Even before Covid, Trump sent the deficit soaring over a trillion dollars. After Covid, it hit more than $3T. @Morning_Joe pic.twitter.com/ExR89JY6Fd
— Steven Rattner (@SteveRattner) July 10, 2024
Alongside the Presidential Debate conversations, somehow other legislative action is happening too.
AOC unveils articles of impeachment against Justices Thomas, Alito
Rep. Alexandria Ocasio-Cortez (D-N.Y.) and a group of House progressives on Wednesday introduced articles of impeachment against conservative Supreme Court Justices Clarence Thomas and Samuel Alito.
Why it matters: It's a long-shot element of a broader legislative push by House Democrats to rein in the court after a spate of decisions in June that incensed liberals. Driving the news: The resolutions accuse Thomas and Alito of refusing to recuse from cases in which they had a "personal bias or prejudice concerning a party," as well as "failure to disclose" income, gifts and other financial info.

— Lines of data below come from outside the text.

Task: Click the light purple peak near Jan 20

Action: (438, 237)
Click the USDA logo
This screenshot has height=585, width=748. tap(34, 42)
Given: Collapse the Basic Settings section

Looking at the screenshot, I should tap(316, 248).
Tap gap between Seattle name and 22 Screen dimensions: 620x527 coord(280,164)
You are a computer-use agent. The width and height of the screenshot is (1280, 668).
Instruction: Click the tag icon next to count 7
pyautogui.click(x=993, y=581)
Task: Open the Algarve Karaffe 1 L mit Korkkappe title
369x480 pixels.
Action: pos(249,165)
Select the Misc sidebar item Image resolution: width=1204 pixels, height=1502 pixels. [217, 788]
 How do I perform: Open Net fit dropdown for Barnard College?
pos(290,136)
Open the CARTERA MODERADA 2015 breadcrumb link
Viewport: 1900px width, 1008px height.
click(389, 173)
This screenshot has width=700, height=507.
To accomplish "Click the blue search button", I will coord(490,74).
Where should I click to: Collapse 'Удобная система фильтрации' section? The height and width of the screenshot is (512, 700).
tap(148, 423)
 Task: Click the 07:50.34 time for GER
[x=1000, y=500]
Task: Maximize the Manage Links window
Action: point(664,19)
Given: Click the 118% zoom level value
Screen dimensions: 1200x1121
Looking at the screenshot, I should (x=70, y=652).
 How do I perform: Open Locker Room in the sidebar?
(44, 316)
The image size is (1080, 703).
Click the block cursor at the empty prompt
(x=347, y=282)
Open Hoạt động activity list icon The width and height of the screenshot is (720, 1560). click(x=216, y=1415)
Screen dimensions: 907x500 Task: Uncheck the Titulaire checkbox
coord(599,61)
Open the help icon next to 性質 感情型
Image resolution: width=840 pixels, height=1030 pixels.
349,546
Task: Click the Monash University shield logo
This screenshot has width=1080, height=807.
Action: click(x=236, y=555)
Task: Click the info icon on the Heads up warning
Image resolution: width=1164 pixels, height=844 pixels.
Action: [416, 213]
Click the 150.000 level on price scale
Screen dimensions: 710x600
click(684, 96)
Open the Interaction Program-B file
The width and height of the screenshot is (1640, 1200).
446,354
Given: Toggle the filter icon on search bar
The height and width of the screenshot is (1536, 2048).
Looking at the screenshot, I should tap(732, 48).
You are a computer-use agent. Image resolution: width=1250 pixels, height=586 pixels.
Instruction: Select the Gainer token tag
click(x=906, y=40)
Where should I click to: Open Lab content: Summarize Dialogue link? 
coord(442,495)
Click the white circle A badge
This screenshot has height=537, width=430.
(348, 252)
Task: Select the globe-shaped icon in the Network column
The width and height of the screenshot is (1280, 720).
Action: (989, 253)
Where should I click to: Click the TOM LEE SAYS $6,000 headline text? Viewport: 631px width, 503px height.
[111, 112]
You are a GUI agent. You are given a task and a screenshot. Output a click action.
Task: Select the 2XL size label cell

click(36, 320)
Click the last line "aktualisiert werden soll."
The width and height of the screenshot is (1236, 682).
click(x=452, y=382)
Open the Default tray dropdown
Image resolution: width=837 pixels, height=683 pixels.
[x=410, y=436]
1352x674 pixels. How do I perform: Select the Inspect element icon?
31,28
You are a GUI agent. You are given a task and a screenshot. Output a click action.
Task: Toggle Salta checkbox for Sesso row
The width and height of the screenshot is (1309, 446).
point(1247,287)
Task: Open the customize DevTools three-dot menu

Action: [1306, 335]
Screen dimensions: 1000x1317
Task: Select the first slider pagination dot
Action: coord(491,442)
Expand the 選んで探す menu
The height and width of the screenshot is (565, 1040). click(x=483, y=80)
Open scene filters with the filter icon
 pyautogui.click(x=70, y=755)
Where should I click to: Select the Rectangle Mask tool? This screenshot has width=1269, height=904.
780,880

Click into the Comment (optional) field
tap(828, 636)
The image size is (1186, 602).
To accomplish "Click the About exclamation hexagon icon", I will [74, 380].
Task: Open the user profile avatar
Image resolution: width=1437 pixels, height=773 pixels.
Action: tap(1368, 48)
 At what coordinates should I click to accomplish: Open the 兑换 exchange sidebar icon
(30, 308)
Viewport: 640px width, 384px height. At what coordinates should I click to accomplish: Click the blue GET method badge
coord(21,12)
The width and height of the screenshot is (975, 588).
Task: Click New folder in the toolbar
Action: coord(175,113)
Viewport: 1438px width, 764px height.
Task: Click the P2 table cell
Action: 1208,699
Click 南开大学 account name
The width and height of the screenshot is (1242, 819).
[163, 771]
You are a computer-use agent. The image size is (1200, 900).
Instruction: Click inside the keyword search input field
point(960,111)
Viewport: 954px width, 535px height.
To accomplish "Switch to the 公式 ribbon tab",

The articles targeting Thomas include a third charge: "Refusal to recuse from matters involving his spouse's financial interest in cases before the court." The resolutions point to lavish gifts both justices received from benefactors reportedly involved in or connected to cases before the Supreme Court. The measures also point to the involvement of Ginni Thomas in efforts to overturn the 2020 election and reports of "Stop the Steal" symbols at Alito's properties to argue that their recusal from Jan. 6-related cases was warranted as well. Zoom in: The articles of impeachment are co-sponsored by progressive Reps. Barbara Lee (D-Calif.), Rashida Tlaib (D-Mich.), Bonnie Watson Coleman (D-N.J.), Delia Ramirez (D-Ill.), Maxwell Frost (D-Fla.), Ilhan Omar (D-Minn.) and Jamaal Bowman (D-N.Y.).
The other side: Thomas' attorney Elliot Berke said in a statement last August that the justice has "always strived for full transparency and adherence to the law" and "never accepted a gift from anyone with business before the Court."
Thomas himself reportedly dismissed scrutiny of his financial disclosures as "negativity" in May.
Alito's representatives have similarly rebutted allegations of financial conflicts of interests, and he has denied involvement in an upside down American flag and an "Appeal to Heaven" flag that flew outside two of his houses, saying his wife was responsible.
A Supreme Court spokesperson did not immediately respond to a request for comment. (Axios).
Your Daily Reminder.
Trump is a convicted felon.
On May 30th, he was found guilty on 34 felony counts by the unanimous vote of 12 ordinary citizens.
The Convicted Felon Donald J. Trump was scheduled to be sentenced on July 11. He will now be sentenced sometime around September 18th.